Just curious, which HSM vendor did you use? It'd be helpful to include 
in the bug report.

Thanks,
Valerie
On 12/2/2019 8:50 AM, DEBORDEAUX Hubert wrote:
> Hello,
> Following the update to OpenJDK 8_232, we did face a problem after a DECRYPT with no padding.
> We use a SunPKCS11 provider linked to a Network HSM.
> After a DECRYPT command (DES or AES) NOPADDING, we noticed the log : "Killing session (sun.security.pkcs11.P11Cipher.cancelOperation(P11Cipher.java:428)) active: 1"
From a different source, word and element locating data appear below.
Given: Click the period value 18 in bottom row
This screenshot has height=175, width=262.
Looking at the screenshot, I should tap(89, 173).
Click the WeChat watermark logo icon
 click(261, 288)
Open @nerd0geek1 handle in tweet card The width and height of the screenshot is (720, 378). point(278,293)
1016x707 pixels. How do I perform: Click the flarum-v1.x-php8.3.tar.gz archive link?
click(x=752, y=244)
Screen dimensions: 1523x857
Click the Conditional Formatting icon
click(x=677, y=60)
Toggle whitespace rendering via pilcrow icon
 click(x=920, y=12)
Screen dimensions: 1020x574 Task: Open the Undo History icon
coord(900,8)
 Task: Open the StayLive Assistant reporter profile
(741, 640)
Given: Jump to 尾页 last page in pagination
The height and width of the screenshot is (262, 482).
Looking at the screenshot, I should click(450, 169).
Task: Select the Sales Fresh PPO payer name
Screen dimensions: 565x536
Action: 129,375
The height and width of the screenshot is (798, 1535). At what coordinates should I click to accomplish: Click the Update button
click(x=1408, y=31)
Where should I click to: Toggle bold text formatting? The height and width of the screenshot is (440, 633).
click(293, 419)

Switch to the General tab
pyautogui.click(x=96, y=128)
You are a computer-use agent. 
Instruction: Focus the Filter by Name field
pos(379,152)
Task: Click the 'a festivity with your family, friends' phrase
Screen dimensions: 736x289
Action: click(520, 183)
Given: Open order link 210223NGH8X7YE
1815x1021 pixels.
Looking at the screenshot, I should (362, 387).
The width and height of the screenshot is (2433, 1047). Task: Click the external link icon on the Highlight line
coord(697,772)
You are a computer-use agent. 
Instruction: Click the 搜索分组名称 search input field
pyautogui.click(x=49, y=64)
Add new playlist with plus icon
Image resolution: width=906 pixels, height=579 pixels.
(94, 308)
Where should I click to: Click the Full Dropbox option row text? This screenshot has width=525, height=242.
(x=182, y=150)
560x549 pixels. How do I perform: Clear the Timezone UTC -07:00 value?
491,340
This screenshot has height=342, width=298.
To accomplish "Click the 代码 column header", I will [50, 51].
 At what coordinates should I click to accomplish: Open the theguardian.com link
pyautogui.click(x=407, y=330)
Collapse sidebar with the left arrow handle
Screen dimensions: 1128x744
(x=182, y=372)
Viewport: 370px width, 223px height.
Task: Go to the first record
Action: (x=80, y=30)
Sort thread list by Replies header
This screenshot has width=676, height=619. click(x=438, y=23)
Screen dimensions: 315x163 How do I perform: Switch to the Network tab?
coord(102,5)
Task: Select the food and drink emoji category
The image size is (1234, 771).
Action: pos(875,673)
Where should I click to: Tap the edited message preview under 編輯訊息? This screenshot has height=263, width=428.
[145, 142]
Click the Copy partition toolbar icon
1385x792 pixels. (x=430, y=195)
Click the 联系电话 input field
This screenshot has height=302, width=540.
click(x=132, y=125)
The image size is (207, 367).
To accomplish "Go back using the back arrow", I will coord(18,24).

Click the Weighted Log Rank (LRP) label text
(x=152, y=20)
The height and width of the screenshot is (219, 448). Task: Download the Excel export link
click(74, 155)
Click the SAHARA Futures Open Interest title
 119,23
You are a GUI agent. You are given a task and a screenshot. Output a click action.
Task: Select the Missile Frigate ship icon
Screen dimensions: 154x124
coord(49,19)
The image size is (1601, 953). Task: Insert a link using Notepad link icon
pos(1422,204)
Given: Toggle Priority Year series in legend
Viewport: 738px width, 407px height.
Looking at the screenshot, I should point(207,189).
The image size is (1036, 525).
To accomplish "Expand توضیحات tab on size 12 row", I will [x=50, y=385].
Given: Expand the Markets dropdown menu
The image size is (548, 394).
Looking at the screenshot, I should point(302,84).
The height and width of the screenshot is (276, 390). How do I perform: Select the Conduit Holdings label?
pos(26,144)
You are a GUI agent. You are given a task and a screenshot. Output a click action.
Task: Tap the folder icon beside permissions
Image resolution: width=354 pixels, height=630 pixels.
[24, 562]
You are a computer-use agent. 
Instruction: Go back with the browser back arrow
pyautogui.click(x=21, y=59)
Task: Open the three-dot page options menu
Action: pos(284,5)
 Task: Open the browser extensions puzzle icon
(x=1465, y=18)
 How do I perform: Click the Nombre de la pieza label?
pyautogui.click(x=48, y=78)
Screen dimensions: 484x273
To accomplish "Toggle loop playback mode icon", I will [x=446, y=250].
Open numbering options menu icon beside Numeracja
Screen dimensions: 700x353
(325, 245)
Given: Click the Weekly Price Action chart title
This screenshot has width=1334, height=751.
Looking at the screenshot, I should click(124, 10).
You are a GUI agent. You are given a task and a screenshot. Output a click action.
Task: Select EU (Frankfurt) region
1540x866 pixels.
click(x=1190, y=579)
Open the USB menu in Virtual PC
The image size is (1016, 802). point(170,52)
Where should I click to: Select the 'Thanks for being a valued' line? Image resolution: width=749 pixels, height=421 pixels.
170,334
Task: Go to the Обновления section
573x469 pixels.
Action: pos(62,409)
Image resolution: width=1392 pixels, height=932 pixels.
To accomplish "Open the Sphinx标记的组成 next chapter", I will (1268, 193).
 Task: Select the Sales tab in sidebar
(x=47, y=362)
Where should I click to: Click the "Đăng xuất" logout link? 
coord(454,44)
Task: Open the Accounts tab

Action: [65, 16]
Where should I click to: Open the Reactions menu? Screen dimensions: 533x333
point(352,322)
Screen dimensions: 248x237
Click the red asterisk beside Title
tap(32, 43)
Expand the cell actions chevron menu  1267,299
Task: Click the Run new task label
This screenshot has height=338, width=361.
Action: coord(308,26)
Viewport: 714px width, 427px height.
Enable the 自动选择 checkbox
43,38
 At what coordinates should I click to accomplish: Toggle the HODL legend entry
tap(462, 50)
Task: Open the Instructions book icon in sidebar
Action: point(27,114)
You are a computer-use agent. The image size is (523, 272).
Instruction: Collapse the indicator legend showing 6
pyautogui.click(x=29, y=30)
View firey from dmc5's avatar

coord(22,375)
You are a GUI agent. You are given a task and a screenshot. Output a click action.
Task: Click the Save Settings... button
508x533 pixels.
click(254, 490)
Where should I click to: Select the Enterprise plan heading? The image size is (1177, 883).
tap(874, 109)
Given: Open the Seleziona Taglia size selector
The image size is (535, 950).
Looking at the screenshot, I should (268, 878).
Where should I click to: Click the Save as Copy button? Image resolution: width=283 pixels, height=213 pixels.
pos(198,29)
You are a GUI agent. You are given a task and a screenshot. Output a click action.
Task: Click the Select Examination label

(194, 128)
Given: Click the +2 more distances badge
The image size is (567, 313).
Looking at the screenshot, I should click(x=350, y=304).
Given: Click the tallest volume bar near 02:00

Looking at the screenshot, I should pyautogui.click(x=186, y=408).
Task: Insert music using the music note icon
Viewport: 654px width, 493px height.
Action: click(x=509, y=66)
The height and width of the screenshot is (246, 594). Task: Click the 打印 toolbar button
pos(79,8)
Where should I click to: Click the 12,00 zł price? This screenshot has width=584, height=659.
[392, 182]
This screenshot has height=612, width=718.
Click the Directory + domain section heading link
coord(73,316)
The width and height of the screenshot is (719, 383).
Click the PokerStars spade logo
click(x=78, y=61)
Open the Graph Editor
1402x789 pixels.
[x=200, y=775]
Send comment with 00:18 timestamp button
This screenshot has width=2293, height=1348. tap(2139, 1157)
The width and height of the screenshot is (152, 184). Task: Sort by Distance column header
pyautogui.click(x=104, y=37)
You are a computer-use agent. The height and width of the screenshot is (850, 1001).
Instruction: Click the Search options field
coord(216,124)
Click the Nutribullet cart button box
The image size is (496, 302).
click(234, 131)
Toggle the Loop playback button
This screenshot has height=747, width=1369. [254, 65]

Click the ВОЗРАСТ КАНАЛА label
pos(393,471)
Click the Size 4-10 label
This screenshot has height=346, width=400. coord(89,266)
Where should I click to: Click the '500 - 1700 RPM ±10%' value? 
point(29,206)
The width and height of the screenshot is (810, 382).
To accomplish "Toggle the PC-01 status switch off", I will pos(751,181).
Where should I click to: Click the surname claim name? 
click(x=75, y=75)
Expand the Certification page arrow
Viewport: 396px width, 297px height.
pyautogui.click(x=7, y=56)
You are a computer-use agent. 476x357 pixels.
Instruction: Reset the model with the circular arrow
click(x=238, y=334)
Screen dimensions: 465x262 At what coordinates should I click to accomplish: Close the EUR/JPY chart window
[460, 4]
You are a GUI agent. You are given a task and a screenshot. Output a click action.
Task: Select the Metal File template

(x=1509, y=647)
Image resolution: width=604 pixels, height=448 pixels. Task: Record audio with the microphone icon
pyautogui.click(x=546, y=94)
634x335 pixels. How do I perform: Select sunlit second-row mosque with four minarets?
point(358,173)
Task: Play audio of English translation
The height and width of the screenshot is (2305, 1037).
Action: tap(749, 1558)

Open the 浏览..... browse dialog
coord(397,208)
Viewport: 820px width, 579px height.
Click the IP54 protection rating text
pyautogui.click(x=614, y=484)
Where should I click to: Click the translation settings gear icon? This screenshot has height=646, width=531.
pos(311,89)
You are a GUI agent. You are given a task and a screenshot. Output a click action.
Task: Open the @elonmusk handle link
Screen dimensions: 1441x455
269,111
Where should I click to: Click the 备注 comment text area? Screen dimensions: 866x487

> All following commands failed with error : CKR_USER_NOT_LOGGED_IN
>
> After a quick investigation, it looks like the fix JDK-8228565 done in P11Cipher.java is the root cause of this new behavior.
> 	....
> 	// Special handling to match SunJCE provider behavior
>                  if (bytesBuffered == 0 && padBufferLen == 0) {
>                      return 0;
>                  }
> 	....
> 	} finally {
>              		reset(doCancel);   // doCancel is true, so killSession is called.
>          	}
>
> This is a source code to reproduce the problem:
> 	SunPKCS11 p = new SunPKCS11(configName);           // config to Network HSM
> 	p.setCallbackHandler(handler);    // Handler for password
>          	Security.addProvider(p);
>          
>          	KeyStore.CallbackHandlerProtection chp =
>                  	new KeyStore.CallbackHandlerProtection(handler);
>              	KeyStore.Builder builder = KeyStore.Builder.newInstance("PKCS11", p, chp);
>          	KeyStore keystore = builder.getKeyStore();
>         	SecretKeyEntry entry = (SecretKeyEntry) keystore.getEntry("MyKeyAlias", null);
>          
>          	Cipher cipher = Cipher.getInstance("DESede/CBC/NOPADDING", p.getName());
>          	IvParameterSpec ivParameterSpec = new IvParameterSpec(new byte[8]);
>          	// cipher a text
>          	cipher.init(Cipher.ENCRYPT_MODE, entry.getSecretKey(), ivParameterSpec);
>          	byte[] clearData = "clear text111111".getBytes();
>          	byte[] cipheredData = cipher.doFinal(clearData);
>             	// Decipher the result
>          	cipher.init(Cipher.DECRYPT_MODE, entry.getSecretKey(), ivParameterSpec);
>          	byte[] clearTextResult = cipher.doFinal(cipheredData);
> 	// display the result
> 	System.out.println(new String(clearTextResult));  // So far, no problem
>          
>                // Try another cipher
>          	cipher.init(Cipher.ENCRYPT_MODE, entry.getSecretKey(), ivParameterSpec);
> 	byte[] clearData2 = "clear text222222".getBytes();
>         	byte[] cipheredData2 = cipher.doFinal(clearData);
> 	// --> Failed with sun.security.pkcs11.wrapper.PKCS11Exception: CKR_USER_NOT_LOGGED_IN
>
> Caused by: sun.security.pkcs11.wrapper.PKCS11Exception: CKR_USER_NOT_LOGGED_IN
> 	at sun.security.pkcs11.wrapper.PKCS11.C_EncryptUpdate(Native Method)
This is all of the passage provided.